Eligibility criteria:
Prospective, controlled clinical studies, conducted to compare the effectiveness and safety profile of olanzapine and risperidone in the treatment of BPSD.
Data extraction and synthesis:
Interested data including baseline characteristics and necessary outcomes from the included studies were extracted independently by 2 investigators. BEHAVE-AD scale was adopted to assess the efficacy in the present study. All behaviors were evaluated at the time of the initiation of the treatment, as well as the completion of drugs courses. Adverse events were assessed with the criteria of Treatment Emergent Symptom Scale, or Coding Symbols for a Thesaurus of Adverse Reaction Terms dictionary. Weighted mean difference was used for the pooled analysis.
Results:
A total of 2427 participants were included in the present meta-analysis. Comparative OR on response rate, and remarkable response rate between olanzapine and risperidone was 0.65 (95% CI: 0.51–0.84; P = .0008), and 0.62 (95% CI: 0.50–0.78; P < .0001), respectively.
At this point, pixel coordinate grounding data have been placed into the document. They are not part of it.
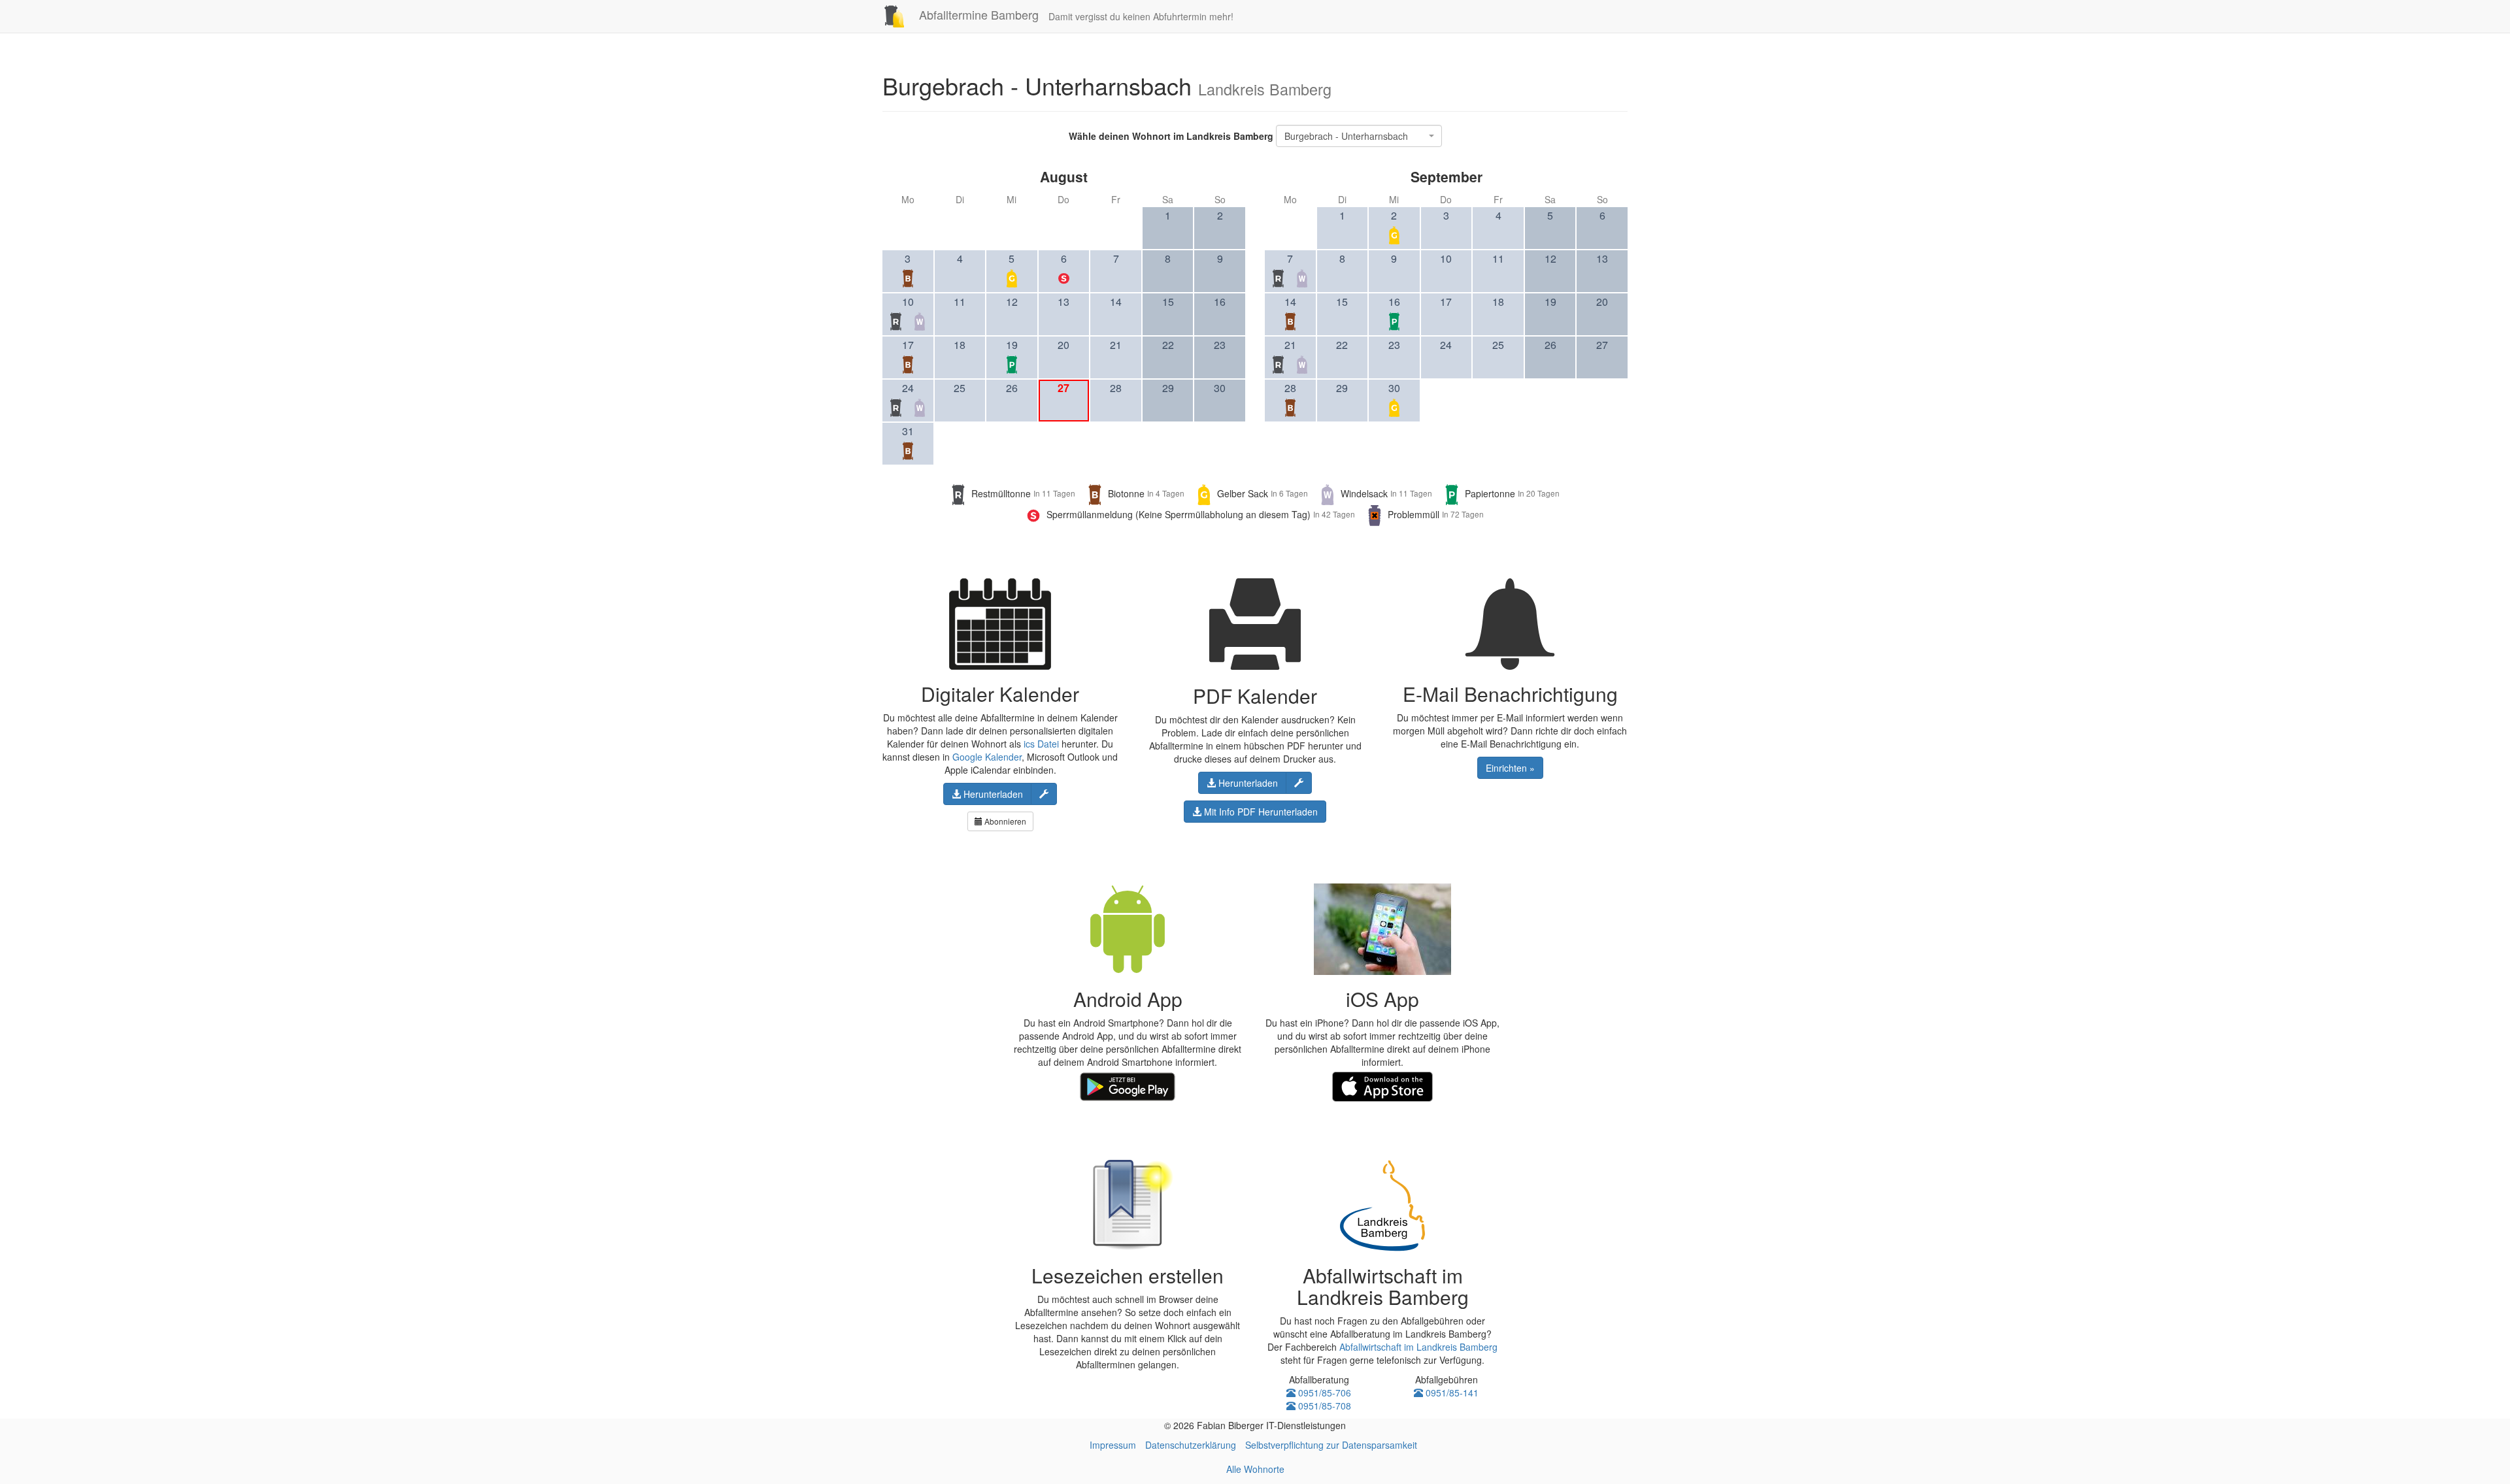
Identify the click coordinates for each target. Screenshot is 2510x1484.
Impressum (1113, 1444)
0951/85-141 (1451, 1392)
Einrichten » (1510, 767)
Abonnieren (1004, 821)
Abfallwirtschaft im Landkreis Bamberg (1418, 1346)
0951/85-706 (1323, 1392)
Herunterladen (992, 793)
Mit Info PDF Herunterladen (1259, 811)
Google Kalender (987, 756)
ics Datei (1041, 743)
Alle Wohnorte (1255, 1469)
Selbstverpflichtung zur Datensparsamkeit (1331, 1444)
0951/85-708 (1323, 1405)
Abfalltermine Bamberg (977, 14)
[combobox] (1359, 136)
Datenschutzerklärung (1190, 1444)
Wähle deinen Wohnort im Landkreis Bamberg (1171, 135)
There were statistical differences observed by olanzapine on the improvement of variables including delusions (WMD, −1.83, 95% CI, −3.20, −0.47), and nighttime behavior disturbances (WMD, −1.99, 95% CI, −3.60, −0.38) when compared to risperidone.
Conclusion:
Our results suggested that olanzapine might be statistically superior to risperidone on the reduction of BPSD of Alzheimer’s disease, especially in the relief of delusions and nighttime behavior disturbances. In addition, olanzapine was shown statistically lower risks of agitation, sleep disturbance, and extrapyramidal signs.
Reference
Zhihua, Z. MD; Xijuana, Z. M.D. & Lingyana, X. M.D. Comparative efficacy and safety of olanzapine and risperidone in the treatment of psychiatric and behavioral symptoms of Alzheimer’s disease: Systematic review and meta-analysis. (2024). Medicine 103(27):p e35663.